§ What you will do: Return each of the entries below word for word.

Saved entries
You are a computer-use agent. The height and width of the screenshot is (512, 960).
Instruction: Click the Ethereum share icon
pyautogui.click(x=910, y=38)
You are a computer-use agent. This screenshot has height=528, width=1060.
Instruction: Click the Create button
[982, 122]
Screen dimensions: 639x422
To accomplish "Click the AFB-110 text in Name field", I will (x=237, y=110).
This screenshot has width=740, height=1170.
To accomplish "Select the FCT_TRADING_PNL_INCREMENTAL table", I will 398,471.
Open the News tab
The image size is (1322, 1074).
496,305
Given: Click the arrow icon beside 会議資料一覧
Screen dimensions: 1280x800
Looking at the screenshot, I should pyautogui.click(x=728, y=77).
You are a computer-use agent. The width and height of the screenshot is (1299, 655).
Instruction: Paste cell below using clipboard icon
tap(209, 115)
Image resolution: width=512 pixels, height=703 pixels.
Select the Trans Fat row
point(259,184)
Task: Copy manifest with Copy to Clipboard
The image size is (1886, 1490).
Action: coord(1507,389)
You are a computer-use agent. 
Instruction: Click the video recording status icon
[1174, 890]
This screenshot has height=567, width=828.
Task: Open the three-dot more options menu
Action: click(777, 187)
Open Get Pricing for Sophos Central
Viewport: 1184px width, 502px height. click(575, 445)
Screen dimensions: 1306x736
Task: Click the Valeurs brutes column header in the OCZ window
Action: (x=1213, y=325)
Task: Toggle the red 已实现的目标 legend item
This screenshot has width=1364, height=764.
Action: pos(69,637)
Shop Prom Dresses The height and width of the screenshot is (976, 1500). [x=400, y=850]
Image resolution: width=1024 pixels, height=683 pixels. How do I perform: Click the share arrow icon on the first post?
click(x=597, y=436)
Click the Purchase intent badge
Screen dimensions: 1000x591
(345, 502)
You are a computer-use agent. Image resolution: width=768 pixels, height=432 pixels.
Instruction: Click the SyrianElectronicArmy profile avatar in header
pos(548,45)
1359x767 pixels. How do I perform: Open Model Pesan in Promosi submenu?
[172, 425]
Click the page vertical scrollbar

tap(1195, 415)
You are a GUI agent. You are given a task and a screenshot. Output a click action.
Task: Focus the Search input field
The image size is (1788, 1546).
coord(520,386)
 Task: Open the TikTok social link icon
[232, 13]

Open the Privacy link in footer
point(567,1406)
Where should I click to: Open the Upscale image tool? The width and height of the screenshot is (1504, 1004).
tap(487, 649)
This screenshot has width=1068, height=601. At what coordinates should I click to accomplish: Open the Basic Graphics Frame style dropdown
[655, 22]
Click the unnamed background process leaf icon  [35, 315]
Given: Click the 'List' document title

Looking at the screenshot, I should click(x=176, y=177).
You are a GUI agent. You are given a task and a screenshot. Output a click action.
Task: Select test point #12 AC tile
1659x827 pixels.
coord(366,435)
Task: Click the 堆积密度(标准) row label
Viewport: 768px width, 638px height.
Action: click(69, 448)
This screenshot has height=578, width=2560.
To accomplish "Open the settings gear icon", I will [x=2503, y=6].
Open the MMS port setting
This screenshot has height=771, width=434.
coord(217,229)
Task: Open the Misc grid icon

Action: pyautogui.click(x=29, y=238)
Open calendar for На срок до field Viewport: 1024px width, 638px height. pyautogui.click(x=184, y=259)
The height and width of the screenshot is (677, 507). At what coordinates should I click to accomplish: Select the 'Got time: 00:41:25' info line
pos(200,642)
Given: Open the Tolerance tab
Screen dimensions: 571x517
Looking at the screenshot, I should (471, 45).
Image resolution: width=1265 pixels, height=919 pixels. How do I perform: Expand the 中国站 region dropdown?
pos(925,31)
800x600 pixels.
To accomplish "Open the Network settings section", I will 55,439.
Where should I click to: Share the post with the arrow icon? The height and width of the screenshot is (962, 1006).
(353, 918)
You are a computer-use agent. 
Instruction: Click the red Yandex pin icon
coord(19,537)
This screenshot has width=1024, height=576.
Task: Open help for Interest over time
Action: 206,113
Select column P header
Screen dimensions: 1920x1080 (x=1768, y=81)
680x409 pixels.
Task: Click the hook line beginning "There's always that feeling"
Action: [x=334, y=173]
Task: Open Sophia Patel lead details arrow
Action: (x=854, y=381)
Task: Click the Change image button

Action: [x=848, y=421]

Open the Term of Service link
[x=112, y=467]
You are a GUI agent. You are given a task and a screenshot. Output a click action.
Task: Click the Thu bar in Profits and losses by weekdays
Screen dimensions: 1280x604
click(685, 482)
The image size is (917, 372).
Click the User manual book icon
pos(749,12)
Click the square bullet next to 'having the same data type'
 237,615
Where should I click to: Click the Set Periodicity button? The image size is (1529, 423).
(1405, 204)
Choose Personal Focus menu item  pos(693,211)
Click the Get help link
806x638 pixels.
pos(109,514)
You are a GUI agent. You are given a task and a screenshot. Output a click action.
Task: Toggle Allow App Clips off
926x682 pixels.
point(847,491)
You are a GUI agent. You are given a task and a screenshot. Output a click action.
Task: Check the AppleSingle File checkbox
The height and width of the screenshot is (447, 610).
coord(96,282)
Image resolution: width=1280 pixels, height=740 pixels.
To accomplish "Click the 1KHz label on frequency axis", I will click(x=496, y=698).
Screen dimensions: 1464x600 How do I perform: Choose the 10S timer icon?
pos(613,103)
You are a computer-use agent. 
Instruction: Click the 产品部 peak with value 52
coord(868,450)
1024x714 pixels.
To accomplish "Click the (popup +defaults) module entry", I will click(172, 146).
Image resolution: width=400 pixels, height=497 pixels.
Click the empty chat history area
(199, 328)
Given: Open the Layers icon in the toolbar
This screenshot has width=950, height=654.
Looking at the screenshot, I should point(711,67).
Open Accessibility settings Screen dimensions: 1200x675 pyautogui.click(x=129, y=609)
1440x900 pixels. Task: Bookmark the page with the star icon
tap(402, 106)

§ Answer section:
You are a computer-use agent. The height and width of the screenshot is (512, 960).
Instruction: Click the Ethereum share icon
pyautogui.click(x=910, y=38)
You are a computer-use agent. This screenshot has height=528, width=1060.
Instruction: Click the Create button
[982, 122]
Screen dimensions: 639x422
To accomplish "Click the AFB-110 text in Name field", I will (x=237, y=110).
This screenshot has width=740, height=1170.
To accomplish "Select the FCT_TRADING_PNL_INCREMENTAL table", I will 398,471.
Open the News tab
The image size is (1322, 1074).
496,305
Given: Click the arrow icon beside 会議資料一覧
Screen dimensions: 1280x800
Looking at the screenshot, I should pyautogui.click(x=728, y=77).
You are a computer-use agent. The width and height of the screenshot is (1299, 655).
Instruction: Paste cell below using clipboard icon
tap(209, 115)
Image resolution: width=512 pixels, height=703 pixels.
Select the Trans Fat row
point(259,184)
Task: Copy manifest with Copy to Clipboard
The image size is (1886, 1490).
Action: coord(1507,389)
You are a computer-use agent. 
Instruction: Click the video recording status icon
[1174, 890]
This screenshot has height=567, width=828.
Task: Open the three-dot more options menu
Action: click(777, 187)
Open Get Pricing for Sophos Central
Viewport: 1184px width, 502px height. click(575, 445)
Screen dimensions: 1306x736
Task: Click the Valeurs brutes column header in the OCZ window
Action: (x=1213, y=325)
Task: Toggle the red 已实现的目标 legend item
This screenshot has width=1364, height=764.
Action: pos(69,637)
Shop Prom Dresses The height and width of the screenshot is (976, 1500). [x=400, y=850]
Image resolution: width=1024 pixels, height=683 pixels. How do I perform: Click the share arrow icon on the first post?
click(x=597, y=436)
Click the Purchase intent badge
Screen dimensions: 1000x591
(345, 502)
You are a computer-use agent. Image resolution: width=768 pixels, height=432 pixels.
Instruction: Click the SyrianElectronicArmy profile avatar in header
pos(548,45)
1359x767 pixels. How do I perform: Open Model Pesan in Promosi submenu?
[172, 425]
Click the page vertical scrollbar

tap(1195, 415)
You are a GUI agent. You are given a task and a screenshot. Output a click action.
Task: Focus the Search input field
The image size is (1788, 1546).
coord(520,386)
 Task: Open the TikTok social link icon
[232, 13]

Open the Privacy link in footer
point(567,1406)
Where should I click to: Open the Upscale image tool? The width and height of the screenshot is (1504, 1004).
tap(487, 649)
This screenshot has width=1068, height=601. At what coordinates should I click to accomplish: Open the Basic Graphics Frame style dropdown
[655, 22]
Click the unnamed background process leaf icon  [35, 315]
Given: Click the 'List' document title

Looking at the screenshot, I should click(x=176, y=177).
You are a GUI agent. You are given a task and a screenshot. Output a click action.
Task: Select test point #12 AC tile
1659x827 pixels.
coord(366,435)
Task: Click the 堆积密度(标准) row label
Viewport: 768px width, 638px height.
Action: click(69, 448)
This screenshot has height=578, width=2560.
To accomplish "Open the settings gear icon", I will [x=2503, y=6].
Open the MMS port setting
This screenshot has height=771, width=434.
coord(217,229)
Task: Open the Misc grid icon

Action: pyautogui.click(x=29, y=238)
Open calendar for На срок до field Viewport: 1024px width, 638px height. pyautogui.click(x=184, y=259)
The height and width of the screenshot is (677, 507). At what coordinates should I click to accomplish: Select the 'Got time: 00:41:25' info line
pos(200,642)
Given: Open the Tolerance tab
Screen dimensions: 571x517
Looking at the screenshot, I should (471, 45).
Image resolution: width=1265 pixels, height=919 pixels. How do I perform: Expand the 中国站 region dropdown?
pos(925,31)
800x600 pixels.
To accomplish "Open the Network settings section", I will 55,439.
Where should I click to: Share the post with the arrow icon? The height and width of the screenshot is (962, 1006).
(353, 918)
You are a computer-use agent. 
Instruction: Click the red Yandex pin icon
coord(19,537)
This screenshot has width=1024, height=576.
Task: Open help for Interest over time
Action: 206,113
Select column P header
Screen dimensions: 1920x1080 (x=1768, y=81)
680x409 pixels.
Task: Click the hook line beginning "There's always that feeling"
Action: [x=334, y=173]
Task: Open Sophia Patel lead details arrow
Action: (x=854, y=381)
Task: Click the Change image button

Action: [x=848, y=421]

Open the Term of Service link
[x=112, y=467]
You are a GUI agent. You are given a task and a screenshot. Output a click action.
Task: Click the Thu bar in Profits and losses by weekdays
Screen dimensions: 1280x604
click(685, 482)
The image size is (917, 372).
Click the User manual book icon
pos(749,12)
Click the square bullet next to 'having the same data type'
 237,615
Where should I click to: Click the Set Periodicity button? The image size is (1529, 423).
(1405, 204)
Choose Personal Focus menu item  pos(693,211)
Click the Get help link
806x638 pixels.
pos(109,514)
You are a GUI agent. You are given a task and a screenshot. Output a click action.
Task: Toggle Allow App Clips off
926x682 pixels.
point(847,491)
You are a GUI agent. You are given a task and a screenshot. Output a click action.
Task: Check the AppleSingle File checkbox
The height and width of the screenshot is (447, 610).
coord(96,282)
Image resolution: width=1280 pixels, height=740 pixels.
To accomplish "Click the 1KHz label on frequency axis", I will click(x=496, y=698).
Screen dimensions: 1464x600 How do I perform: Choose the 10S timer icon?
pos(613,103)
You are a computer-use agent. 
Instruction: Click the 产品部 peak with value 52
coord(868,450)
1024x714 pixels.
To accomplish "Click the (popup +defaults) module entry", I will click(172, 146).
Image resolution: width=400 pixels, height=497 pixels.
Click the empty chat history area
(199, 328)
Given: Open the Layers icon in the toolbar
This screenshot has width=950, height=654.
Looking at the screenshot, I should point(711,67).
Open Accessibility settings Screen dimensions: 1200x675 pyautogui.click(x=129, y=609)
1440x900 pixels. Task: Bookmark the page with the star icon
tap(402, 106)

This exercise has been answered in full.